= Diaphragm (acoustics) =

Thin vibrating membrane

In acoustics, a diaphragm is a transducer used for the conversion between mechanical vibrations and sounds. It is commonly constructed of a thin membrane or sheet of various materials, suspended at its edges. The varying air pressure of sound waves imparts mechanical vibrations to the diaphragm which can then be converted to some other type of signal; examples of this type of diaphragm are found in microphones and the human eardrum. Conversely a diaphragm vibrated by a source of energy beats against the air, creating sound waves. Examples of this type of diaphragm are loudspeaker cones and earphone diaphragms and are found in air horns.

==Loudspeaker==

In an electrodynamic loudspeaker, a diaphragm is the thin, semi-rigid membrane attached to the voice coil, which moves in a magnetic gap, vibrating the diaphragm, and producing sound. It can also be called a cone, though not all speaker diaphragms are cone-shaped. Diaphragms are also found in headphones.

Quality midrange and bass drivers are usually made from paper, paper composites and laminates, plastic materials such as polypropylene, or mineral/fiber-filled polypropylene. Such materials have very high strength/weight ratios (paper being even higher than metals) and tend to be relatively immune from flexing during large excursions. This allows the driver to react quickly during transitions in music (i.e. fast changing transient impulses) and minimizes acoustical output distortion.

If properly designed in terms of mass, stiffness, and damping, paper woofer/midrange cones can outperform many exotic drivers made from more expensive materials.

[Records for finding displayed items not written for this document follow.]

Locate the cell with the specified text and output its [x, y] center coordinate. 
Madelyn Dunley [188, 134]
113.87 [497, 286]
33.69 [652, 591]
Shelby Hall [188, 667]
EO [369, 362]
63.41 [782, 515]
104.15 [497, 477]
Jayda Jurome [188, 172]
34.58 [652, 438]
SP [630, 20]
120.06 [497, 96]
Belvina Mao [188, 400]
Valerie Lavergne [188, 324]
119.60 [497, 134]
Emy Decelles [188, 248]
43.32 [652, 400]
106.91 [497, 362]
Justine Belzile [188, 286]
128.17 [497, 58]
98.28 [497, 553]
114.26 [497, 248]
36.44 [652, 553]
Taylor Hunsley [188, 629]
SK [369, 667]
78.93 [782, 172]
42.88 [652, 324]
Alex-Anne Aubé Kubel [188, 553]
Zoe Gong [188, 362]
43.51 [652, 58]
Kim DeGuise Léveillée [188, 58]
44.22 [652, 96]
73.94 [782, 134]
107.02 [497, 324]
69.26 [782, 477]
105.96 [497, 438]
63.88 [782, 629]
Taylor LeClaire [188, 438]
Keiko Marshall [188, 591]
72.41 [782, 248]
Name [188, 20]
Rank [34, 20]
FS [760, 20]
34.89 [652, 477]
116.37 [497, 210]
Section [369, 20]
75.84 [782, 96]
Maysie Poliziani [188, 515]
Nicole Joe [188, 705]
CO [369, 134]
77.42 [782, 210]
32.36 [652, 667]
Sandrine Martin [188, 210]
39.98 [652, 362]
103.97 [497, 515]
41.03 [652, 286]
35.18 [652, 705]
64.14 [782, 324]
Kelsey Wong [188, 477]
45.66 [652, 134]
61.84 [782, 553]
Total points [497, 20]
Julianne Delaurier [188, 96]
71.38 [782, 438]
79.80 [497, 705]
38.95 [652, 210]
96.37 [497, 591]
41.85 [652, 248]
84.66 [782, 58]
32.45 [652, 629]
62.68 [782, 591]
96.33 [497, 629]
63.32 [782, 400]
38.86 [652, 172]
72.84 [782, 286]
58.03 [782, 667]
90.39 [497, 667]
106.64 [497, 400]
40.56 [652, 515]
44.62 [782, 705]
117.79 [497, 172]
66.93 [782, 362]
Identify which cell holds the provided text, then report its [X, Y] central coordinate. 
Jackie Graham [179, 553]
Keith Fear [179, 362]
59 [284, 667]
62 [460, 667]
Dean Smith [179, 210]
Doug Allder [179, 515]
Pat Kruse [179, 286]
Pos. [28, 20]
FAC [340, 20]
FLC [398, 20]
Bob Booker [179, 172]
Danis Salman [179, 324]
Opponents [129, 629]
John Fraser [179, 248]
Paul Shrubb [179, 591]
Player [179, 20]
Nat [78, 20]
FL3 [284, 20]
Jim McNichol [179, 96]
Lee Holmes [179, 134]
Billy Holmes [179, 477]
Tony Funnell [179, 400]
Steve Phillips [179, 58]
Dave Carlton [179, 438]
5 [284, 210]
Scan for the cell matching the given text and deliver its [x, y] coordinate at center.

Other materials used for diaphragms include polypropylene (PP), polyetheretherketone (PEEK) polycarbonate (PC), Mylar (PET), silk, glassfibre, carbon fibre, titanium, aluminium, aluminium-magnesium alloy, nickel, and beryllium. A 12 in paper woofer with a peak-to-peak excursion of 0.5 inches at 60 Hz undergoes a maximum acceleration of 92 g.

Paper-based cones account for approximately 85% of the cones sold worldwide. The ability of paper (cellulose) to be easily modified by chemical or mechanical means gives it a practical processing advantage not found in other common cone materials.

The purpose of the cone/surround assembly is to accurately reproduce the voice coil signal waveform. Inaccurate reproduction of the voice coil signal results in acoustical distortion. The ideal for a cone/surround assembly is an extended range of linearity or "pistonic" motion characterized by i) minimal acoustical breakup of the cone material, ii) minimal standing wave patterns in the cone, and iii) linearity of the surrounds force-deflection curve. The cone stiffness/damping plus the surround's linearity/damping play a crucial role in accuracy of the reproduced voice coil signal waveform. This is the crux of high-fidelity stereo.

The surround may be resin-treated cloth, resin-treated non-wovens, polymeric foams, or thermoplastic elastomers over-molded onto the cone body. An ideal surround has a linear force-deflection curve with sufficient damping to fully absorb vibrational transmissions from the cone/surround interface, and the "toughness" to withstand long-term vibration-induced fatigue. Sometimes the conical part and the outer surround are molded in one step and are one piece as commonly used for a Guitar speaker.

Other types of speakers (such as electrostatic loudspeakers) may use a thin membrane instead of a cone.

==Microphone==

Microphones can be thought of as speakers in reverse. The sound waves strike the thin diaphragm, causing it to vibrate. Microphone diaphragms, unlike speaker diaphragms, tend to be thin and flexible, since they need to absorb as much sound as possible. In a condenser microphone, the diaphragm is placed in front of a plate and is charged. In a dynamic microphone, the diaphragm is glued to a magnetic coil, similar to the one in a dynamic loudspeaker. (In fact, a dynamic speaker can be used as a rudimentary microphone, and vice versa.)

The diaphragm in a microphone works similarly to the human eardrum.

==Other uses==

In a phonograph reproducer, the diaphragm is a flat disk of typically mica or isinglass that converts the mechanical vibration imparted on the buttress from the recorded groove into sound. In the case of acoustic recording the reproducer converts the sound into the motion of the needle that scribes the groove on the recording media.